内部通報、公益通報を行った言語聴覚士(※)の女性・Aさんが、職場で誹謗中傷やパワハラを受けたとして、勤務先や上司らに損害賠償を求めた訴訟をめぐり、Aさんとその代理人が2月4日に都内で会見を開いた。
※ ことばによるコミュニケーションに問題がある方に専門的サービスを提供し、自分らしい生活を構築できるよう支援する専門職(日本言語聴覚士協会HPより)
2023年12月5日の一審(さいたま地裁越谷支部)では勤務先の獨協医科大学埼玉医療センターや上司らに対し、50万円の支払いを命じる判決が下され、双方が控訴。
2024年7月18日の二審東京高裁判決では、双方の控訴が棄却され、一審判決が事実上維持された。
その後、同年10月に被告である学校法人らが上告受理申立てを行ったが、最高裁は今年1月24日付で上告受理申立ての不受理を決定。
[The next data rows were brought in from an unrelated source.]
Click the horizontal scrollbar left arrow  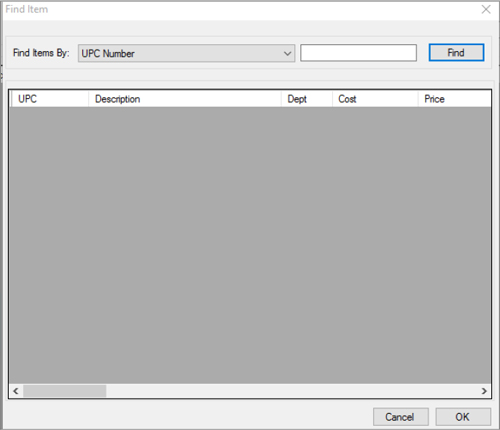pyautogui.click(x=16, y=391)
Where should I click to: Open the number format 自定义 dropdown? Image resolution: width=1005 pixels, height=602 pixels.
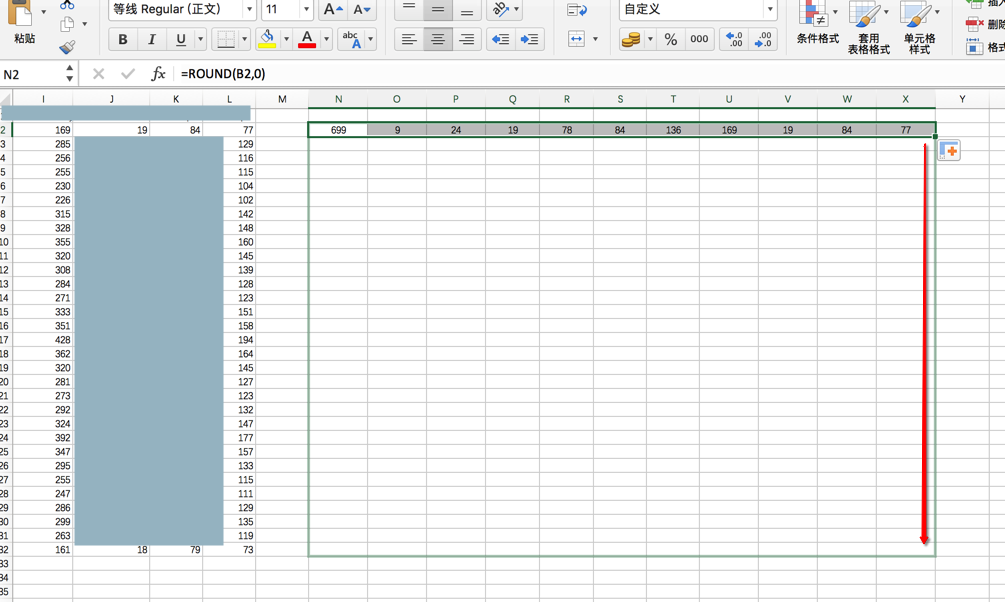click(770, 10)
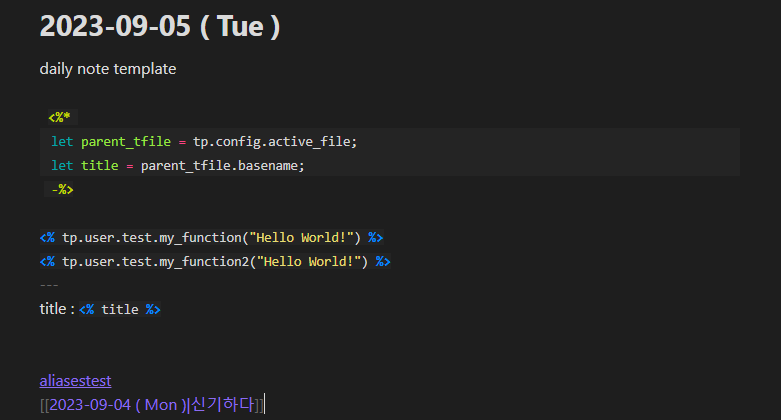This screenshot has width=781, height=420.
Task: Click tp.config.active_file expression
Action: (x=275, y=141)
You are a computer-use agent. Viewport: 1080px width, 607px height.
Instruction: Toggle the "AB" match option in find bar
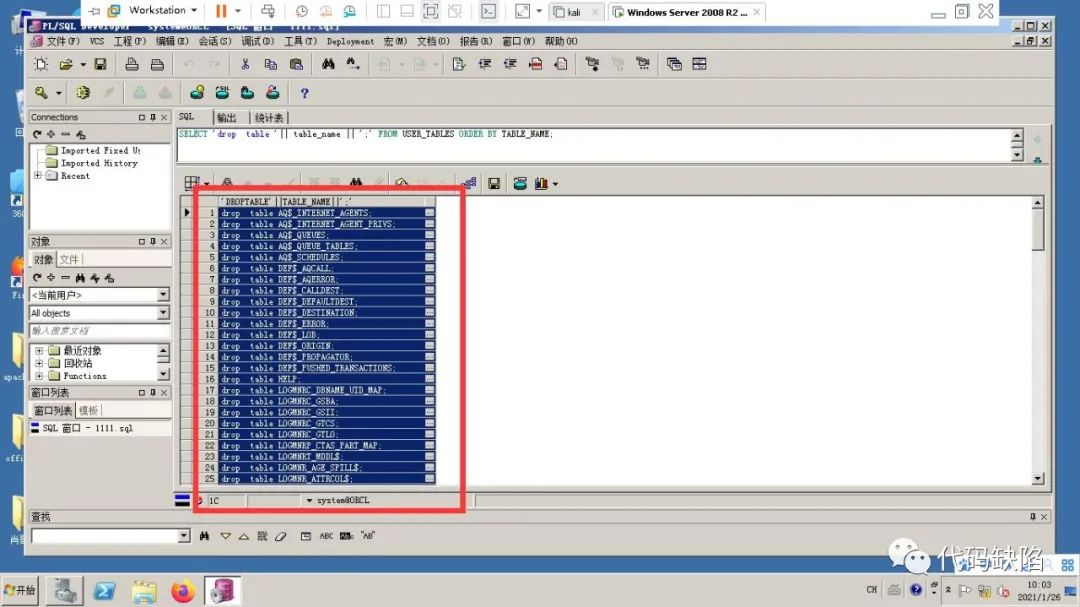tap(368, 536)
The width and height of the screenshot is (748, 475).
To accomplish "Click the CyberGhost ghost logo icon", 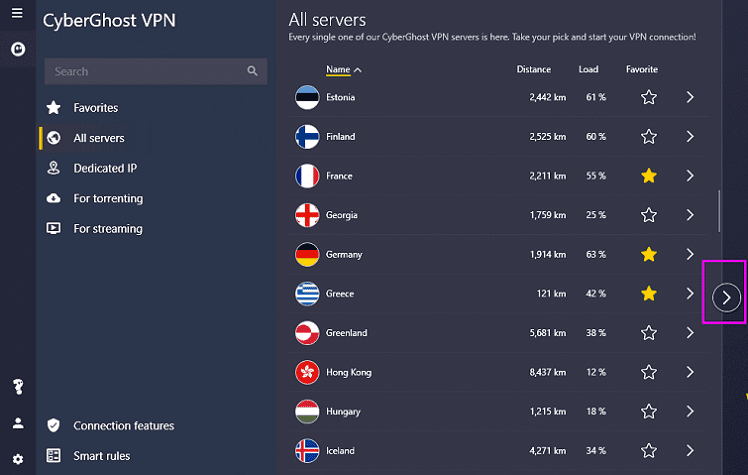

Aさんの勝訴が確定した。

内部通報後に担当業務から外される

Aさんは、2009年4月から、獨協医科大学越谷病院(現:獨協医科大学埼玉医療センター)での勤務を開始。そのころから病院内では診療報酬の不正請求が行われていたといい、Aさんは内部通報を行った。
その後、2013年には厚生労働省厚生局の指導が入ったものの、Aさんが業務に携わった2010年から2013年までの期間で、不正請求が行われていたにもかかわらず、返戻の対象となったのは最後の1年分のみだったという。
2018年、病院は厚生局から再度指導が入るとの情報を入手。Aさんはこの時にも不正の一部について病院への内部通報を行い、それに加えて厚生労働省への公益通報も行った。
不正請求が行われる原因の一つには、リハビリ科のセラピストに対し、所定の労働時間では到底達成することのできない「月間330単位」というノルマが課されており、それを達成したことにするため、訓練時間の水増し申告などが行われていた。
しかし、病院への調査等は行われず、さらに、Aさんは誹謗中傷や、担当業務を外されるなどのパワハラを受けたという。

一審判決「告発への報復と推認」

一審のさいたま地裁越谷支部判決ではAさんへの誹謗中傷やパワハラについて、「(Aさんが)不正行為が行われていると告発したり、リハビリ科管理職の方針に従わなかったことに対する報復として行われたと推認するのが相当」と判断。
二審東京高裁判決でも、Aさんが是正を申し入れたことに対する報復であるとの判断を示していた。
代理人の河野冬樹弁護士は判決について「内部通報制度のあり方を考えるうえで、重要な意味を持つのではないか」と指摘。
「病院側は、Aさんだけを取り立てて責めておきながら、そのことについて『必要な処理』だと主張してきました。
ですが、裁判になった場合には、『報復として行われた』と判断されることがあるということは、今後、内部通報制度を考えるうえで参考になるのではないでしょうか」(河野弁護士)
なお、本件についての編集部の取材に対し、獨協医科大学埼玉医療センターは「特にコメントはない」としている。

「厚生労働省や関東信越厚生局に取り上げてほしい」

この日、記者から判決確定後の感想を聞かれたAさんは「裁判に勝てたのはすごくうれしいが、まだやり残したことがある」と述べた。
「昨今、『社会保険料が高い』といった話が出ていますが、不正な診療報酬の請求がその原因の一つとなっていることを国民の方に知ってほしいです。
また、私は本件の訴訟後、何度も記者会見を行ってきました。
それは、この問題について、ぜひ厚生労働省や関東信越厚生局に取り上げてほしいという思いがあるからです。
ただ、それがもし全くかなわないのだとしたら、『診療報酬は不正請求をするのが当然』『どんどん不正をしたほうが病院のために良い』という考えにもなってしまいそうです。
病院側は裁判での主張において、私の作成したカルテに問題があったと指摘していました。
ですが、本当にそのことを問題視するのであれば、病院側は私のカルテについて厚労省や厚生局に訴えるべきではないでしょうか。
私はこれまでに、おそらく1億円に近い診療報酬を請求してきました。
万が一、このまま厚労省や厚生局が不正請求についての調査を行わないのであれば、せめて皆さんに対し、税金を無駄に使ってきたことを謝罪させていただきたいです」
Aさんは今後、裁判の内容等をHPで公開することも表明。
「裁判のハードルは高いと思いますが、勝訴できたことで、同様に苦しんでいる人たちにエールを送りたいです。